Digital Ethnography, Where Art Thou?
By Ashley Kim, Mellon Graduate Student Fellow from the Department of Sociology
As an ethnographer, I started my current project the way all brilliant researchers do: inspired by an intriguing research question that popped into my head right as I hit the pillow at night… or in the shower? One of the two.
I was intrigued by technological innovations in fertility health. Conception used to be a “natural” occurrence. “First comes love, then comes marriage, then comes the baby in the baby carriage.” Such a popular little children’s song, right? In fact, high school health class made us all believe that if you sneezed too close to someone of the opposite sex, you’d get pregnant. Before we understood any science behind it, we were having babies (or so it seemed)! So what does conception mean today when we can plan, track, buy apps, watches, technology, ovulation strips, take our basal body temperature, and check our cervical mucus? Does science take the front stage? Or is conception still natural? Do we even want it to be natural or is that outdated? Who is *we*? What does natural even mean?
Well, this logic brought me to a rich field of fertility health that lives online. Technological products, online communities, webinars galore! As any ethnographer would do, I started to collect data and orient myself to the field. Along with interesting data came imposter syndrome: is this a legitimate methodology? Am I an ethnographer? Digital ethnographer? Is that even real? Are these field notes? Or is this textual analysis?
Whether it was imposter syndrome, a need to legitimize my methodology, or a longing for a warm, gemeinschaft-type of belonging, I started to dive into questioning *what* is digital ethnography?
So, if you found yourself here out of curiosity about different methodologies or just because you love digital humanities so much, I’m here to tell you that this methodology is an awesome, burgeoning field of research.
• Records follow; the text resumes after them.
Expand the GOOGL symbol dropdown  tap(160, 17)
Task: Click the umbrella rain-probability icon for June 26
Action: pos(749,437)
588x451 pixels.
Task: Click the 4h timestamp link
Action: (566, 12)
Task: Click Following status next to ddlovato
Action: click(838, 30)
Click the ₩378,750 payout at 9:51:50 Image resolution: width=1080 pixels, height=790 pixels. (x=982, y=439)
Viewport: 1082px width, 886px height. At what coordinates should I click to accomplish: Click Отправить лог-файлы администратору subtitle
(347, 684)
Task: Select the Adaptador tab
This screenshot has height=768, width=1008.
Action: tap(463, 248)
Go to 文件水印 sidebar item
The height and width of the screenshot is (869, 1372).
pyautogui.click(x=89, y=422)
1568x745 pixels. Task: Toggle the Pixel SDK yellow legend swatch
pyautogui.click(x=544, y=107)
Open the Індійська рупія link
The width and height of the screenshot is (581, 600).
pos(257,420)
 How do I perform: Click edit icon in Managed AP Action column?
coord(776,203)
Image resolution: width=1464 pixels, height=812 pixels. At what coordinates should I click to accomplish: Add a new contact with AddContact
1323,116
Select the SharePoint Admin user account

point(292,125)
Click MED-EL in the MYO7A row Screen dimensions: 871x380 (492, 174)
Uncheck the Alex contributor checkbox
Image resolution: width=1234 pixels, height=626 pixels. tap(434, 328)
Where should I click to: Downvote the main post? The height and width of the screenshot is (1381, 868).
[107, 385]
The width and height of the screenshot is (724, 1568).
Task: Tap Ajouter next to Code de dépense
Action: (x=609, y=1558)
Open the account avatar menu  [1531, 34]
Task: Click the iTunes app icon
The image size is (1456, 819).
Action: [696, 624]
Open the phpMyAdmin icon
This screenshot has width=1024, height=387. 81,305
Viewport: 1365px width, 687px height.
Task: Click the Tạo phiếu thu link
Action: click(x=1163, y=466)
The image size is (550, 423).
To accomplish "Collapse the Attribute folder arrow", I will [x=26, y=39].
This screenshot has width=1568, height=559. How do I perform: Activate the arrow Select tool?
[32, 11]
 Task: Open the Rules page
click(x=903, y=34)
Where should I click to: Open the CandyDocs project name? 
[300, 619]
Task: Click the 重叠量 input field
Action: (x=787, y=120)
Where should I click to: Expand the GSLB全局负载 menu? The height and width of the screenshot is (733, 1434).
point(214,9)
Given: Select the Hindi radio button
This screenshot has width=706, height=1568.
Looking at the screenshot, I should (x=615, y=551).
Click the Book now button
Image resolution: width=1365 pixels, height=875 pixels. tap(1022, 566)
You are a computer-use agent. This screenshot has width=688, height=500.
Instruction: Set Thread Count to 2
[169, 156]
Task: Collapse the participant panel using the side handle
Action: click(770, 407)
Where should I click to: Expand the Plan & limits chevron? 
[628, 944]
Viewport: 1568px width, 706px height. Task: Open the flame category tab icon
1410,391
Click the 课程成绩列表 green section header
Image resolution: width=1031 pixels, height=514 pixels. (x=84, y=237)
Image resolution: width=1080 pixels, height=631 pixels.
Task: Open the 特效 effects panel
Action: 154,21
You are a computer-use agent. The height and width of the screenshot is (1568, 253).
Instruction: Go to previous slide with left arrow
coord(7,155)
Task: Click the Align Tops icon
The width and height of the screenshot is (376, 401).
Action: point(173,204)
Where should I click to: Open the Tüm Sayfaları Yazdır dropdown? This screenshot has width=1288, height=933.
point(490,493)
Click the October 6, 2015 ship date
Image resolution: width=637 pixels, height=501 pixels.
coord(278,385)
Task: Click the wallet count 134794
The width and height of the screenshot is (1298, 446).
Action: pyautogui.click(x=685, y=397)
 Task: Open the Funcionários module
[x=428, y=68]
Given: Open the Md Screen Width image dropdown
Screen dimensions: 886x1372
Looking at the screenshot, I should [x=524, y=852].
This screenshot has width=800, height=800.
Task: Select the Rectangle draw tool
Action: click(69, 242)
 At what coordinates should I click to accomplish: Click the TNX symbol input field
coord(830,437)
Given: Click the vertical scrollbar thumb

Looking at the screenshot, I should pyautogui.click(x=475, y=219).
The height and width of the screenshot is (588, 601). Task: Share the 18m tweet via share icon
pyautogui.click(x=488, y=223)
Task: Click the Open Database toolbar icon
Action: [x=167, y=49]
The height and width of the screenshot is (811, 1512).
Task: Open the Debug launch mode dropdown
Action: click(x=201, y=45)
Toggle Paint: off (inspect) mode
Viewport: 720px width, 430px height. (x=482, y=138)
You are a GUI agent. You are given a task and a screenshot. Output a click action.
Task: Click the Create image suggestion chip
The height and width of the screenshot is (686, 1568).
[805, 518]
A legitimate, awesome, burgeoning field of research! As I’ve begun my deep dive into my own project, utilizing this methodology, I’ve come to see how important it is to create a deeper understanding of how people live in this new and current digital era. Digital ethnography is an innovative method to study digital communication, media, information, and communities from an ethnographic standpoint. If you have a research question that aligns with this methodology, or you simply want to take a deeper look into digital humanities, I encourage you to go for it!